Mongolian children collect drinking water from the Catholic mission station in Shuwuu that has been operated by Salesian missionaries since 2016. (Photo: YouTube)
Every day hundreds of people from at least 300 families line up to collect clean water from the Catholic mission station in Shuwuu, about 30 kilometers from Ulaanbaatar, capital of Mongolia.
This water point has been the only source of clean water for hundreds of families in the area since it was set up in 1998.
Throughout the year, many more come from the countryside to collect drinking water to take to their homes.
Safe drinking water is a rare commodity in Mongolia and water scarcity is seen a threat to development in the mineral-rich Central Asian nation.
According to the 2030 Water Resource Group, groundwater supplies for 80 percent of water consumption in the country have been constantly depleting amid the desiccation of rivers and lakes. Up to 40 percent of Mongolians have no access to safe water, while in Ulaanbaatar roughly half of 1.3 million residents face water scarcity.
Charity groups estimate that one in every four primary schools in Mongolia has no safe drinking water and students are compelled to use water from unsafe sources, resulting in the deaths of hundreds of children from diarrheal disease.
Mongolia’s water crisis is a common global phenomenon. According to UN-Water, about 2.1 billion people worldwide lack access to safe drinking water and by 2050 another 2 billion people in the world would push demand for water up to 30 percent higher than today.
In many places in Mongolia, especially rural areas, tanker trucks bring water to villagers from faraway water sources.
The water point was set up during the tenure of the late Bishop Wenceslaus Padilla, of the Apostolic Prefecture of Ulaanbaatar, who led the tiny Catholic Church in Mongolia from 1992 to 2018.
Bishop Padilla, a Filipino, entrusted the mission center to missionaries from the Salesians of Don Bosco in 2016. The Salesians have continued to serve people during challenges posed by the Covid-19 pandemic.
In a recent video on the clean water service, Solongo, a local catechist, described the difficulties ordinary Mongolians in Shuwuu faced every day due to water scarcity before the well was set up.
“The well was an urgent need as the only water supply in the village was done by trucks,” she said.
Tsegmed, a villager and mother of four, said her family uses 10-15 liters of water for washing and cooking every day and it comes from the well of the mission.
“We needed more water during the Covid-19 pandemic to clean ourselves and the house more frequently,” she said.
Mongolia, a nation of about 3.2 million, has been able to keep Covid-19 at bay. It has recorded 1,456 cases and only two deaths thanks to a state of isolation since January 2020.
The pandemic, however, has caused suffering for many Mongolians as some 28 percent of people live below the poverty line, a figure the World Bank expects to jump to 35 percent.

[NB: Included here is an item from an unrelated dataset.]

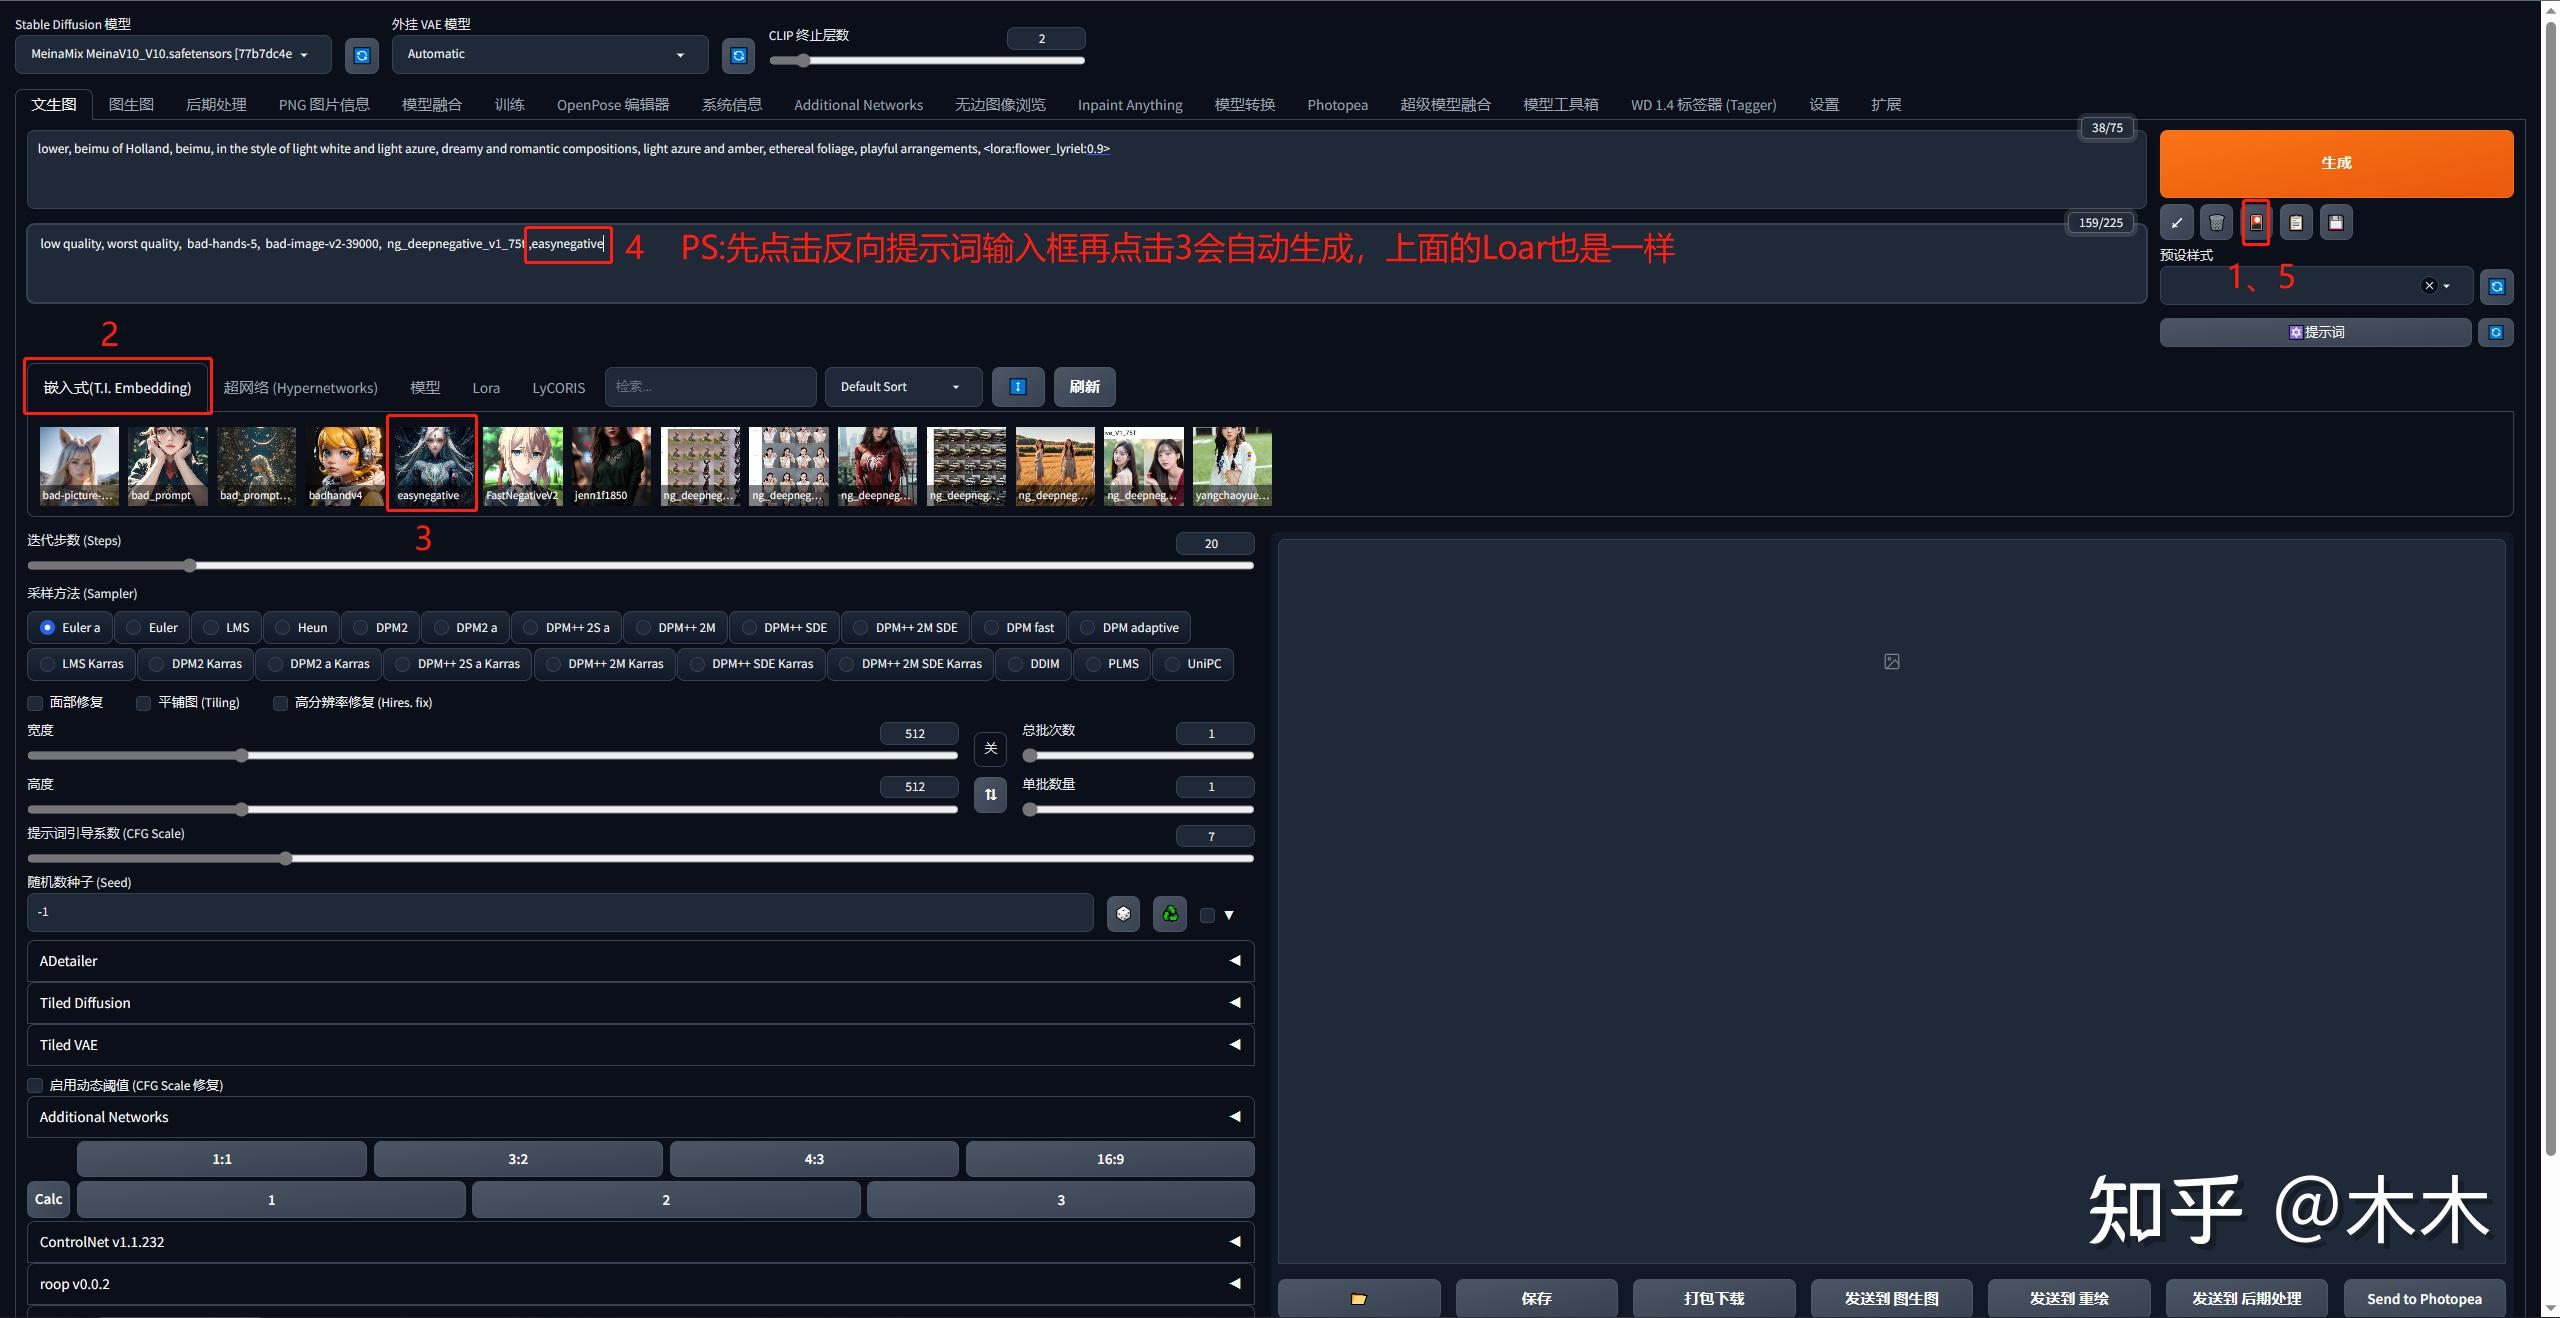The image size is (2560, 1318).
Task: Reuse last seed with recycle icon
Action: [1169, 913]
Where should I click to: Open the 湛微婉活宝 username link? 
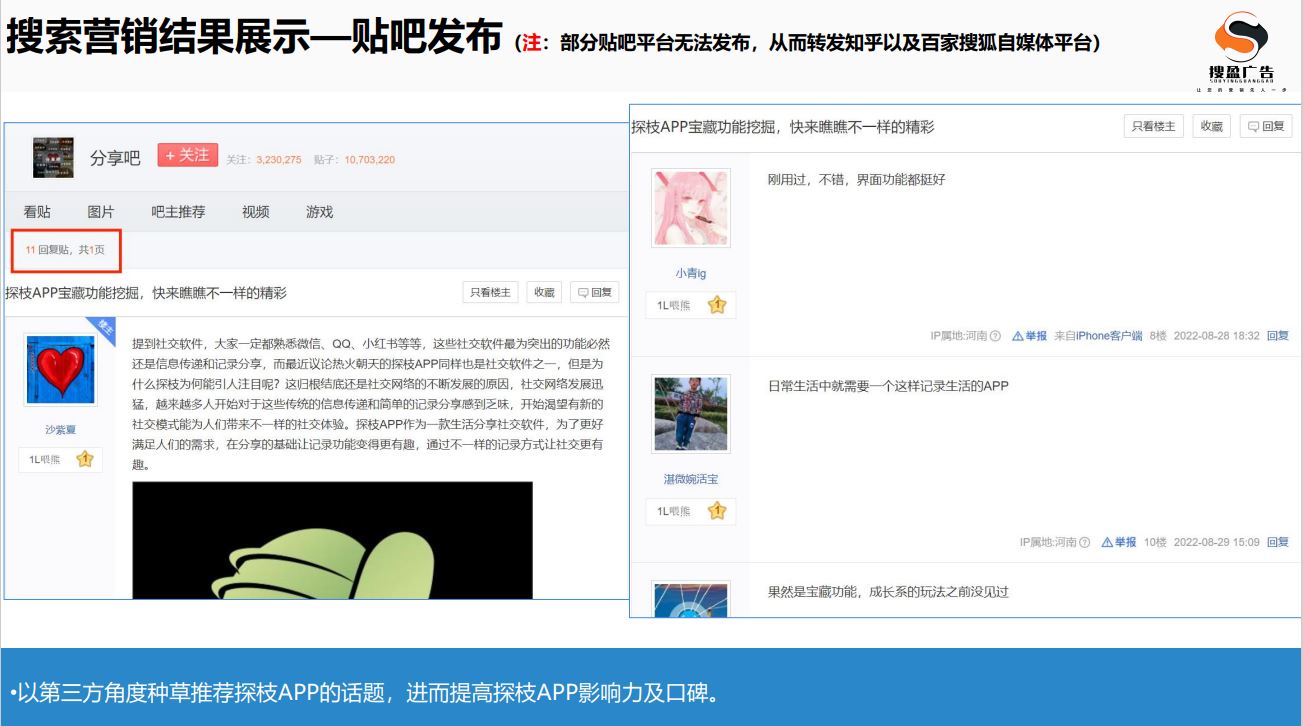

Poverty in Mongolia steadily declined from about 60 percent in 1990 thanks to the nation’s break-up with the Soviet Union and switching to a market economy. Mongolia’s economic rebound was mostly credited to foreign investment linked to vast mineral resources and mining.

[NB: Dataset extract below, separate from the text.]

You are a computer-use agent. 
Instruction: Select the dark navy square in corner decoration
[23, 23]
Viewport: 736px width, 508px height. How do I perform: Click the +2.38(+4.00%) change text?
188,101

However, the excavation industry is also blamed for gradual depletion of groundwater in many parts of the country.
Salesian Brother Andrew Le Phuong, director of the Salesian planning and development office in Ulaanbaatar, said that despite the difficult situation during the pandemic they are glad to continue supplying water and expected to serve even more people in the coming days.
“Our hope is that clean water services and the other initiatives of the Salesians in Mongolia will become better known and attract more and more generous people around the world to contribute to our mission,” he told Salesians’ ANS service.
Brother Andrew also functions as an important bridge between potential donors or benefactors of the Salesian mission in Mongolia. He publishes a monthly newsletter on programs and activities of the Salesian mission that include a daycare center-cum-elementary school, centers for street children and disadvantaged youth and a technical school.
The Salesian mission plays an important role in the mission of the tiny Mongolian Catholic Church that has about 1,200 Catholics served by three churches.